Indemnification Escrow Agreement definition

Indemnification Escrow Agreement means an agreement in substantially the form attached hereto as Exhibit B, between the Escrow Participant, the Escrow Agent and the Purchaser with respect to the Indemnification Escrow Shares to reflect the terms set forth in Section 10.3.
Indemnification Escrow Agreement has the meaning set forth in Section 3.1 of the Agreement.
Indemnification Escrow Agreement has the meaning set forth in Section 2.10.

Examples of Indemnification Escrow Agreement in a sentence

  • In connection with any such payment in cash, the corresponding Indemnification Shares, if then held in escrow, shall be released from escrow and delivered to the Indemnifying Party in accordance with the Indemnification Escrow Agreement.

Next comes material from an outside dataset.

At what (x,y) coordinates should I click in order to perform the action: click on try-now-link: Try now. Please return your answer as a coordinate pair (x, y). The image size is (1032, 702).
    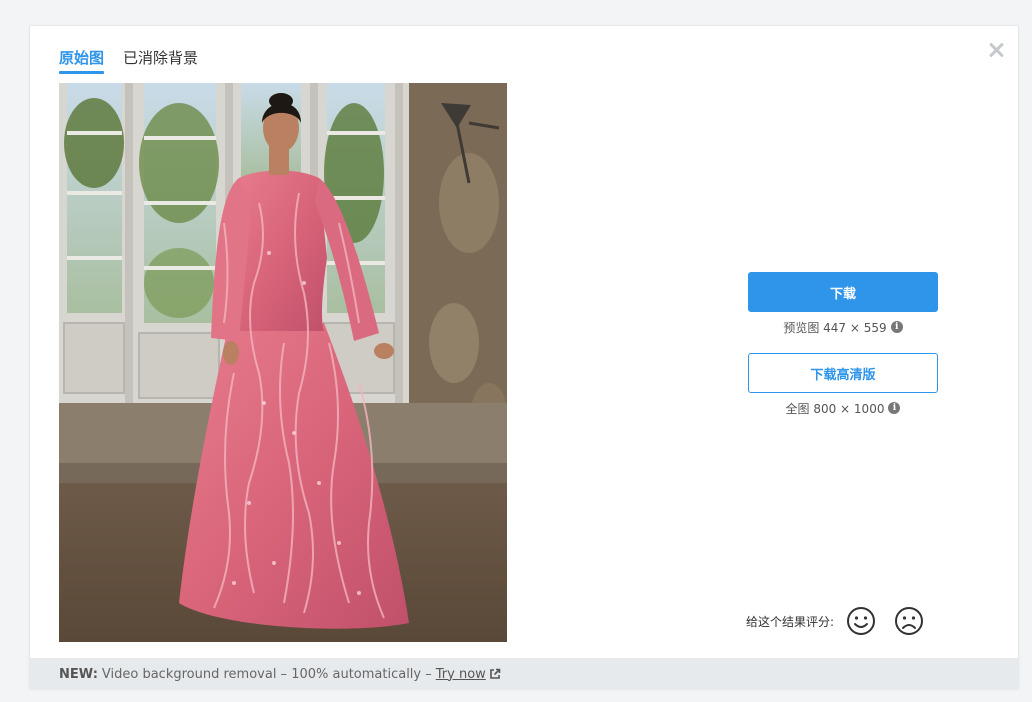
    Looking at the image, I should click on (461, 674).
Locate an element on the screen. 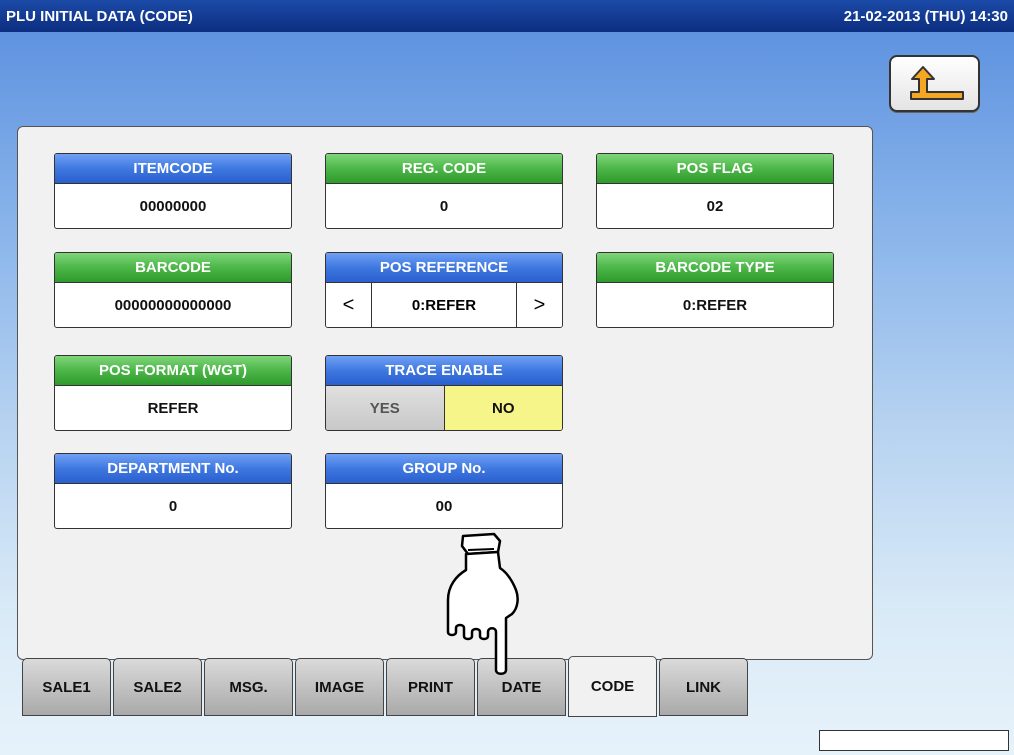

  • The Indemnification Escrow Agreement shall provide that on the date that is twenty-four (24) months from the Closing Date, the amount of Indemnification Shares that have not been used in or reserved for satisfaction of indemnification obligations as provided in Article VII be released to the Shareholders.


More Definitions of Indemnification Escrow Agreement

Indemnification Escrow Agreement means that certain escrow agreement, dated as of the date of this Agreement, by and among the Seller, the Buyer and the Indemnification Escrow Agent.
Indemnification Escrow Agreement shall have the meaning set forth in Section 12.1 hereof.
Indemnification Escrow Agreement means that certain escrow agreement to be entered into with the Escrow Agent, prior to the Closing in accordance with the terms of Section 2.13 and in a form reasonably agreed to by the Parties, which shall cover the treatment and release of the Indenmification Shares.
Indemnification Escrow Agreement means the Indemnification Escrow Agreement in substantially the form attached hereto as Exhibit D by and among the Buyer, the Representative and the Escrow Agent.
Indemnification Escrow Agreement means the Escrow Agreement in the form attached hereto as Exhibit J.
Indemnification Escrow Agreement means the Indemnification Escrow Agreement, dated as of the Closing Date, among the Representative, on behalf of the Fully-Diluted Stockholders, the Escrow Agent, and Parent, substantially in the form of Exhibit F hereto or as otherwise agreed to by the parties thereto, as such agreement may be amended from time to time.
Indemnification Escrow Agreement means the Indemnification and Escrow Agreement attached hereto as Exhibit C.